> Alıştırma 1: Metne göre mahkemenin ardından kaç öğrenci yurt dışı çıkış yasağıyla serbest bırakıldı?
> Alıştırma 2: Lütfen metinde "Geçen hafta Uşak’ta" ile başlayıp "sorgusuna devam edildi." ifadesine kadar süren bölümü olduğu gibi yazın.

> Metin Bloğu:
>>

Bold Medya'dan Sevinç Özarslan'ın konuştuğu üniversiteli genç kız, Uşak ve İzmir polisinin yaptığı insanlık dışı muameleyi gözler önüne serdi.
Geçen hafta Uşak’ta 23’ü kız öğrenci olmak üzere toplam 27 kişi gözaltına alındı. Yer olmadığı için Uşak KOM ve Asayiş Şube’de 5 gün kalan öğrenciler 4 Eylül’de Uşak Adliyesinde mahkemeye çıkarıldı. Öğlen 13.30’da başlayan mahkeme 18.00’de bitti ve 22 öğrenci yurt dışı çıkış yasağıyla serbest bırakıldı. 1’i öğrenci olmak üzere 5 kişi ise tutuklandı. Öğrenciler 5 gün boyunca avukatlarıyla sadece resmi ifadeleri alınırken görüşebildi. Onun dışında özel görüşmek isteyenlerin talepleri reddedildi. Ayrıca öğrencilerle “özel mülakat” adı altında resmi olmayan, psikolojik baskının çok fazla boyutta olduğu görüşmeler yapıldı. Bir öğrenci bu sorgu sırasında 3 kez bayıldı, dışarı çıkarılıp hava aldırıldıktan sonra sorgusuna devam edildi.
Hepsi Uşak Üniversitesi öğrencisi olan ve serbest bırakıldıktan üç gün sonra kendisini toparlayabilen bir kız öğrenci (kimliği güvenlik gerekçesiyle gizli tutuluyor) yaşadıklarını Bold Medya’ya anlattı. 2 kez çıplak aramadan geçirilen öğrenci, külotunu dizine kadar indirdiklerini ve otur-kalk hareketi yaptırdıklarını söyledi. Tutuklananlar arasında bulunan, yeni ameliyatlı, 30 yaşındaki Büşra Elbüken’in yaşadıklarına da yakından tanıklık eden öğrencinin anlattıkları, Türkiye’de işkencenin geldiği noktayı bir kez daha gözler önüne serdi.

<<

> Veri Bölümü:
>>

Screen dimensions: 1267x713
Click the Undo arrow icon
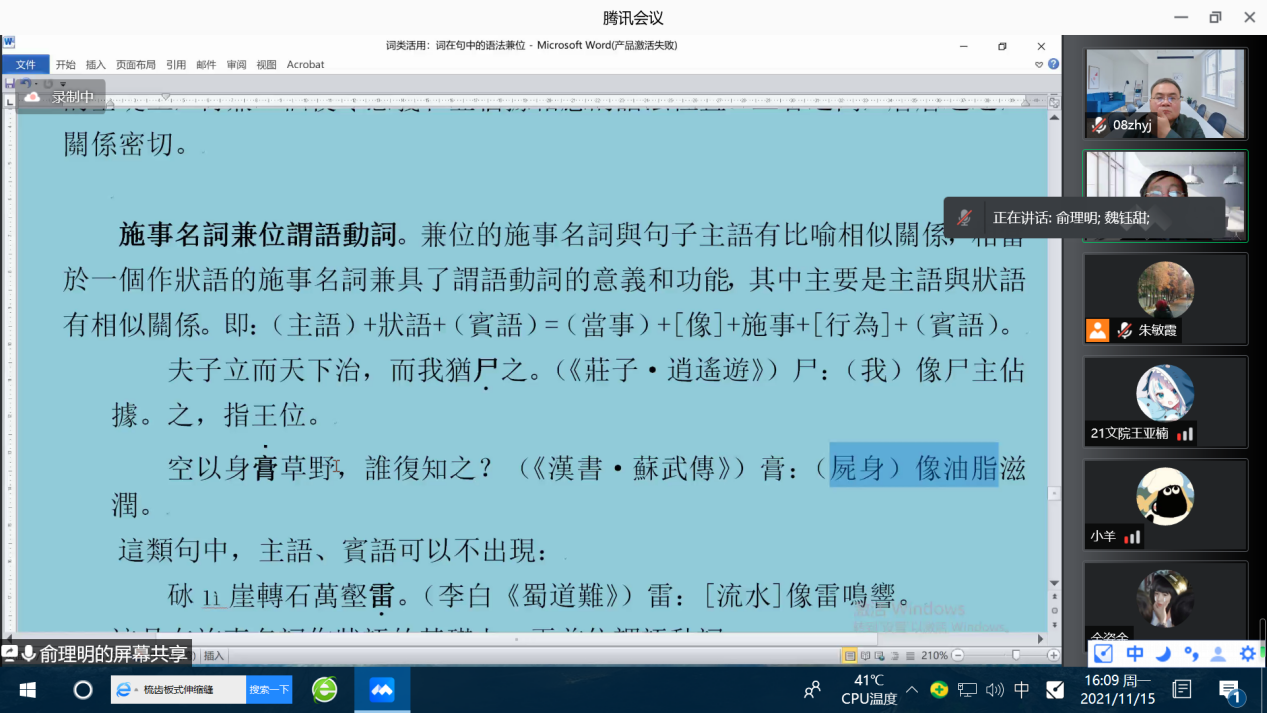[x=26, y=84]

<<

> Yazılı Yanıt 1: 22 öğrenci yurt dışı çıkış yasağıyla serbest bırakıldı.

> Yazılı Yanıt 2:
Geçen hafta Uşak’ta 23’ü kız öğrenci olmak üzere toplam 27 kişi gözaltına alındı. Yer olmadığı için Uşak KOM ve Asayiş Şube’de 5 gün kalan öğrenciler 4 Eylül’de Uşak Adliyesinde mahkemeye çıkarıldı. Öğlen 13.30’da başlayan mahkeme 18.00’de bitti ve 22 öğrenci yurt dışı çıkış yasağıyla serbest bırakıldı. 1’i öğrenci olmak üzere 5 kişi ise tutuklandı. Öğrenciler 5 gün boyunca avukatlarıyla sadece resmi ifadeleri alınırken görüşebildi. Onun dışında özel görüşmek isteyenlerin talepleri reddedildi. Ayrıca öğrencilerle “özel mülakat” adı altında resmi olmayan, psikolojik baskının çok fazla boyutta olduğu görüşmeler yapıldı. Bir öğrenci bu sorgu sırasında 3 kez bayıldı, dışarı çıkarılıp hava aldırıldıktan sonra sorgusuna devam edildi.